Our question therefore is: does such deliberate concealment or spreading of a major compensation item proposed for the CEO for the financial year 2014-2015 in violation of the law, constitute or not an inaccurate and misleading information on the CEO remuneration?

 

IV Our last question is about the appropriateness of a withdrawal of this exceptional remuneration both in view of its legal risks and its lack of alignment with the performance of the company.

The elements of irregularity and non-compliance mentioned above are associated with a diversion from the legal rule applicable to severance payments.

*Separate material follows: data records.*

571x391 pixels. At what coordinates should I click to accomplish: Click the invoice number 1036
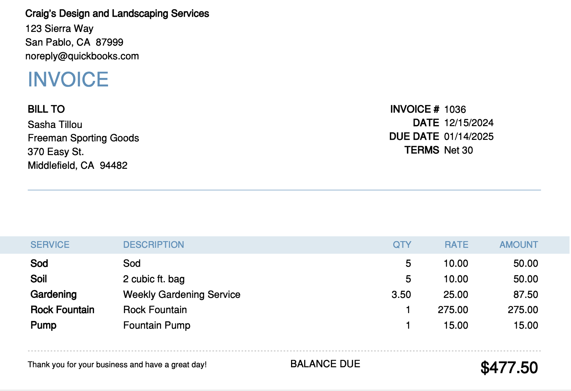(x=455, y=109)
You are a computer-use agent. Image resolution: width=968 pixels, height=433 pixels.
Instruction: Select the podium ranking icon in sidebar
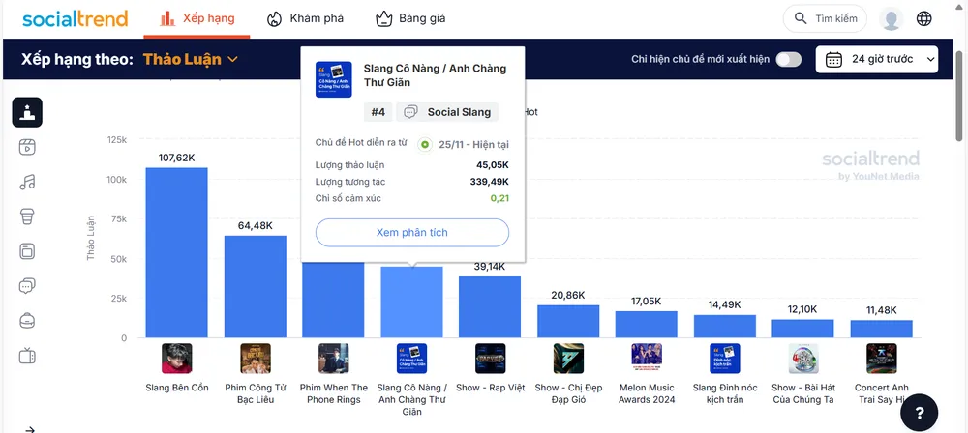point(27,112)
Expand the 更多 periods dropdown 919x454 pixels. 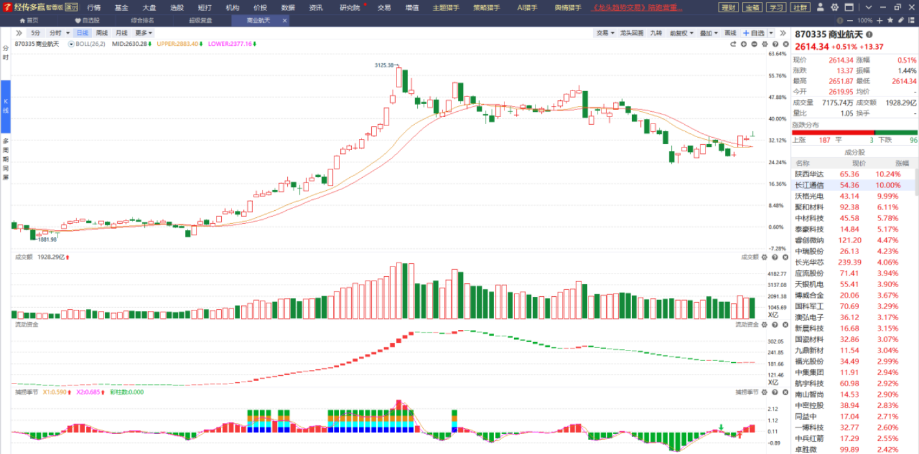coord(144,33)
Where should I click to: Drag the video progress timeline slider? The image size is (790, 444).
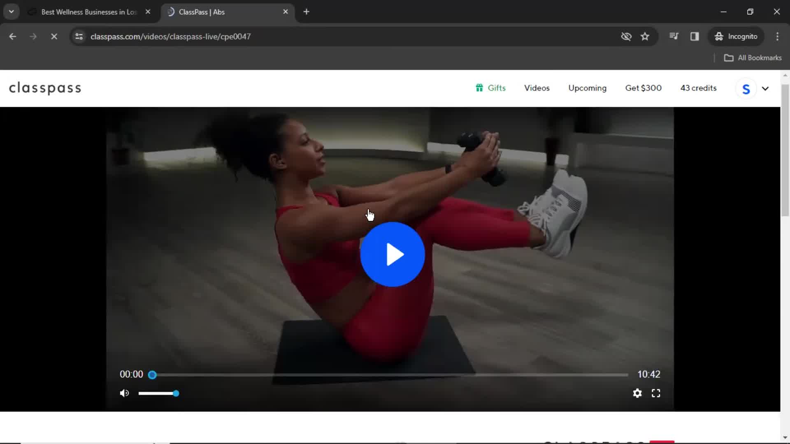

Recall that the company originally had decided for a severance payment for the CEO   subject to the « recognition of the beneficiary’s performance conditions assessed in relation to those of the Company. » The Board took note on 4 May 2009 of the resignation of the CEO Patrick Kron to such indemnification. Then Patrick Kron at the end of 2014, announced his departure at the closing of the strategic transaction announced and confirmed this decision in the Reference Document. It is clear that this voluntary departure could have been associated either to with an exceptional additional variable remuneration regularly declared or to the grant of a conditional severance payment within the legal framework of Article L225-42- 1 But in the latter case, the compensation should be both subject to performance conditions and to a prior approval of the general meeting with a specific resolution under Article L. 225-40. As recalled by the AFEP MEDEF code « The law gives a major role to shareholders submitting such predefined allowances paid to the cessation of executive Directors functions. It requires full transparency and submits severance to performance conditions. These performance conditions should be assessed on at least two years.  »

Nothing thus prevented the Board to choose this route in 2014, but Patrick Kron is also Director of Bouygues, and the leading shareholder of Alstom would not have validly participated in the vote of such severance pay.

The Board decided for the easier formula of an exceptional bonus within the meaning of Article 23.2.3 of the AFEP-MEDEF Code, which was not reported as we have seen above, in line with legal rules. This exceptional compensation was capped at twice the total remuneration in 2014/15, Patrick Kron, or € 4,936,000: this reminded the AFEP-MEDEF ceiling of severance pay when subject to performance conditions and to special vote.
The procedure finally chosen and looks like a diversion from the legal proceedings under Article L225-42-1, but it also appears that the amount create concerns. This amount does not seem to fully satisfy the recommendation 23.2.3.du reference code, since its magnitude does not seem « balanced ». Capped at € 4.9 million, it is at he current stock price a percentage of 400% of the fixed remuneration part, and in Alstom shares, representing it represents almost ten times the personal investment of Patrick Kron (16,011 shares). This amounts appears not aligned to the changes investment value as perceived by shareholders as the Alstom stock price after a happy surge following the 2003 State support and the and the arrival of Patrick Kron declined steadily for eight years since 2008 and is now less than half of its 2008 level.

 

Our final question is: In view of the irregularity of the remuneration adopted procedure, which puts in risk the company and the unjustified amount in the current context, should the CEO of Alstom, upon the example of his predecessor, renews its 2009 waiver to any severance pay?